Ekonom Institute for Development of Economic and Finance (Indef) Bhima Yudhistira menyatakan kinerja ekspor bakal melemah hingga akhir tahun karena permintaan mitra dagang utama Indonesia, yakni Amerika Serikat dan Tiongkok akan berkurang. "Jelang natal dan tahun baru, AS dan Tiongkok akan menurunkan permintaan bahan baku untuk kebutuhan industrinya," kata Bhima, Senin (17/12).
(Baca: Terdalam Sepanjang 2018, Neraca Dagang November Defisit US$ 2,05 M)
Fenomena itu tercermin dalam ekspor Indonesia pada November yang berkurang 5,04% ke AS dan 7,1% ke Tiongkok.

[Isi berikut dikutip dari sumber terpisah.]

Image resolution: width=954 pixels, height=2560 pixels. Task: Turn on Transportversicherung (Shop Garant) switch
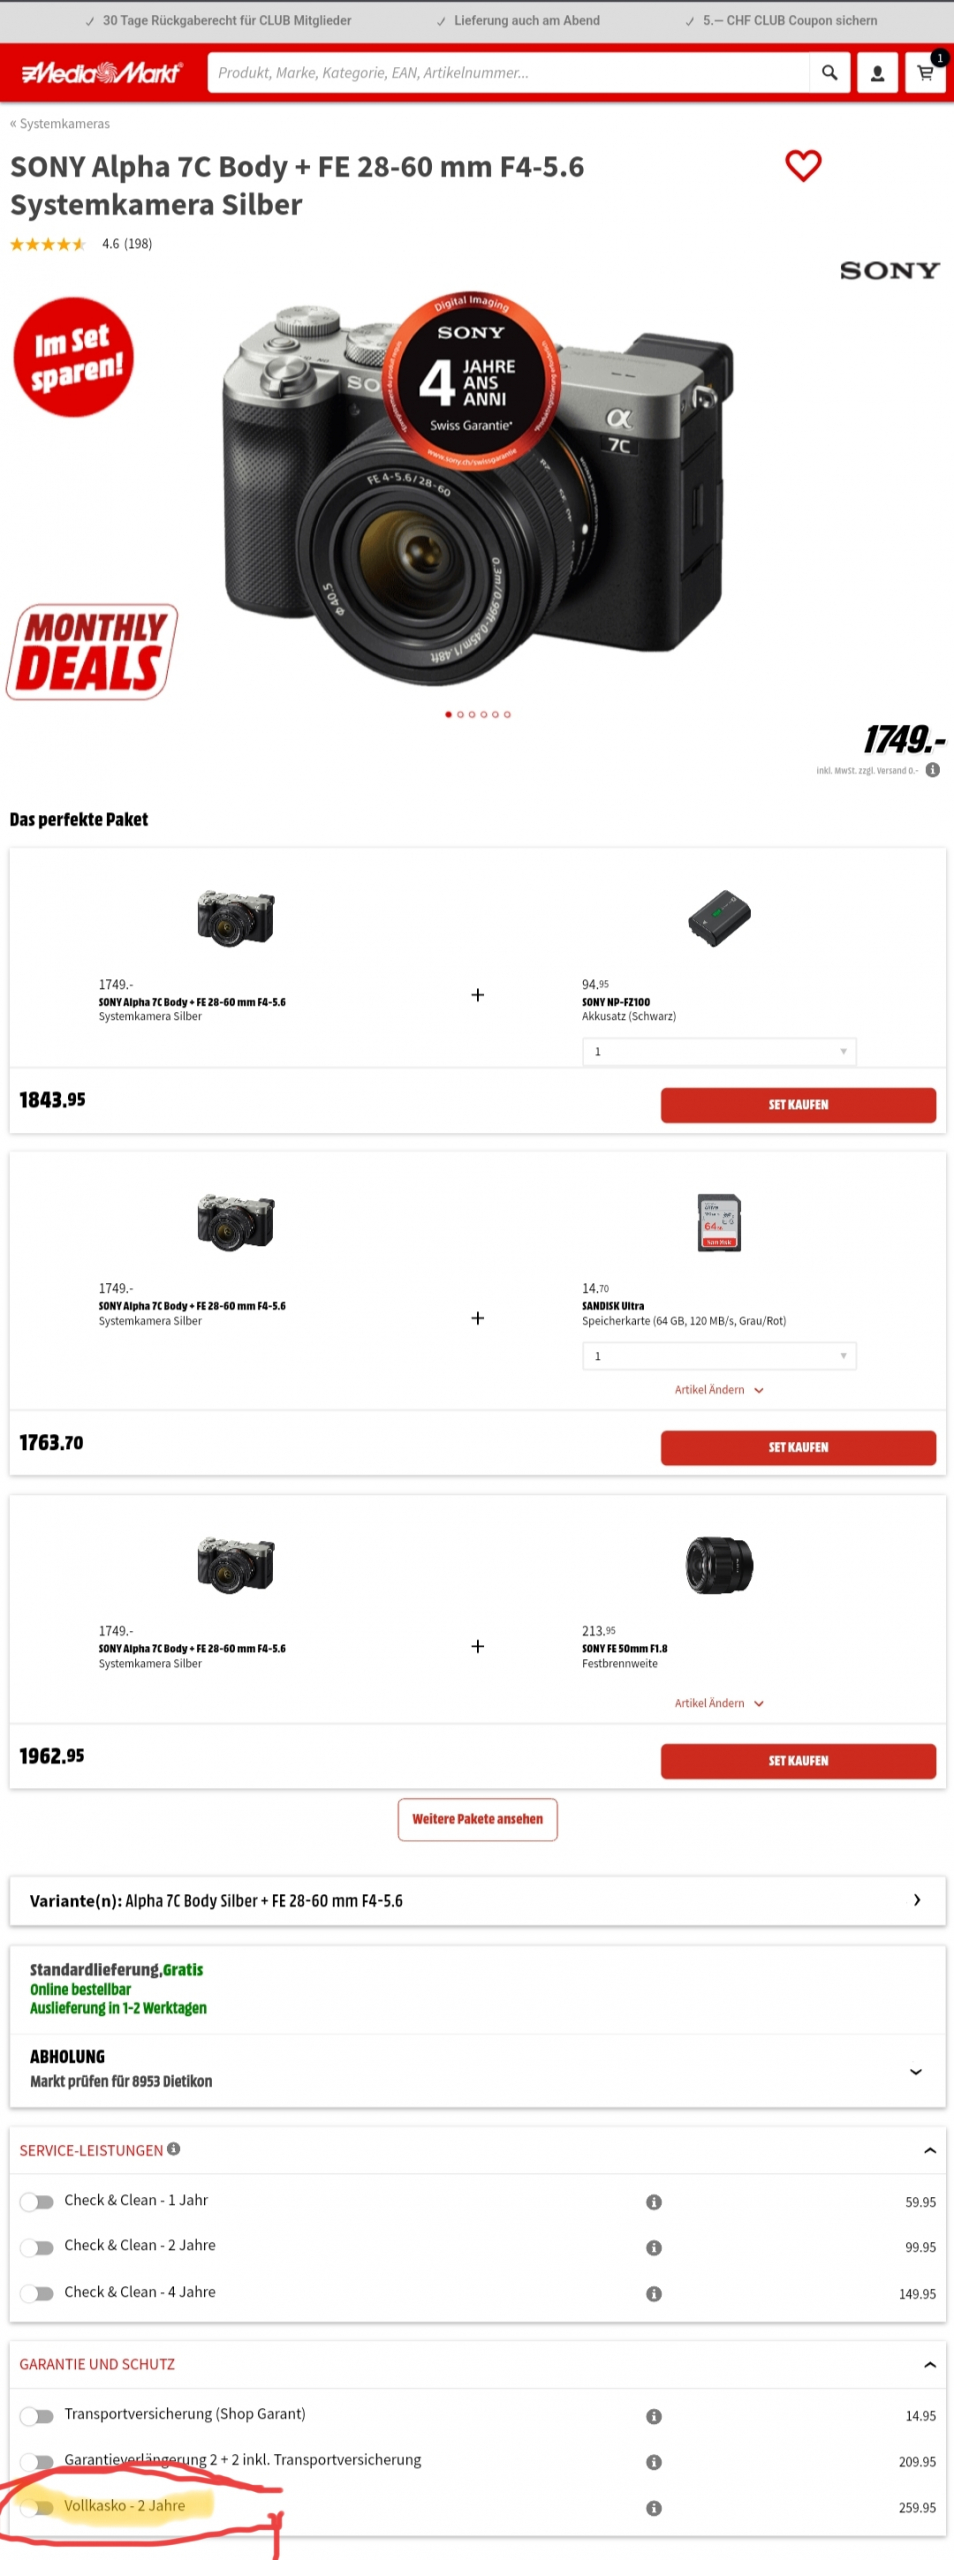37,2416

Pengurangan itu disebabkan oleh faktor perang dagang yang terlambat diantisipasi pemerintah.
Menurutnya, hambatan dagang sawit di pasar internasional, terutama Uni-Eropa dan India, seharusnya segera ditangani pemerintah dan pengusaha. Pergeseran ke pasar nontradisional serta upaya lobi otoritas mitra dagang tradisional membuat nilai ekspor menjadi stagnan.
Pada Novembe 2018, produk unggulan minyak kelapa sawit mengalami penurunan ekspor sebesar 9,83% jika dibandingkan Oktober 2018. Ekspor sawit ke India juga mengalami perlambatan hingga 14,65% karena kondisi politik dalam negerinya. "India mau pemilu tahun depan, sehingga proteksi dagang sawit akan menjadi isu yang akan dijual petahana kepada masyarakat," ujar Bhima.
Sementara itu, impor barang konsumsi hanya turun tipis dengan persentase sebesar 4,7% secara bulanan. Namun, secara akumulasi Januari-November 2018, pertumbuhan impor barang konsumsi masih tumbuh sebesar 22,1% dibandingkan periode yang sama tahun lalu.
Impor minyak dan gas yang secara bulanan turun 2,8% juga tak terpengaruh oleh program biodiesel 20% (B20). Karena rupanya Pertamina sudah mengimpor stok bahan bakar minyak untuk memenuhi kebutuhan akhir tahun.
(Baca: Impor Melonjak, Darmin Sebut karena Dampak Pertumbuhan Ekonomi)
BPS juga melaporkan neraca dagang bulan November defisit US$ 2,05 miliar. Angka ini merupakan rapor merah defisit perdagangan yang ke delapan kali terhitung sejak awal tahun, sekaligus menjadi defisit terdalam sepanjang sebelas bulan pertama 2018.
Defisit perdagangan November 2018 disebabkan oleh selisih impor yang lebih tinggi dibandingkan ekspor. Menurut BPS, ekspor periode November 2018 hanya sebesarUS$ 14,83 miliar, sedangkan realisasi impor tercatat lebih tinggi yakni sebesar US$ 16,88 miliar.
Atas realisasi defisit ini, Kepala BPS Suhariyanto menyatakan pemerintah ke depan harus bekerja keras untuk meningkatkan ekspor serta mengendalikan impor. "Perlu waktu sehingga neraca dagang bisa menjadi surplus," kata Suhariyanto.
Sementara itu, Direktur Jenderal Perdagangan Luar Negeri Kementerian Perdagangan Oke Nurwan sebelumnya mengungkapkan strategi memperbaiki neraca dagang hanya bisa dilakukan melalui peningkatan ekspor. "Kami tidak bisa menahan impor karena bisa mengorbankan industri, padahal kita harus terus mendorong manufaktur untuk ekspor," ujar Oke.
Dia menyebutkan, pemerintah tak bisa menghentikan impor barang modal dan bahan baku penolong yang mencapai 90% dalam struktur impor, karena akan mengancam proses produksi hingga ekspor produk manufaktur. Pengendalian impor barang konsumsi juga tak terlalu signifikan karena porsinya hanya sekitar 10%.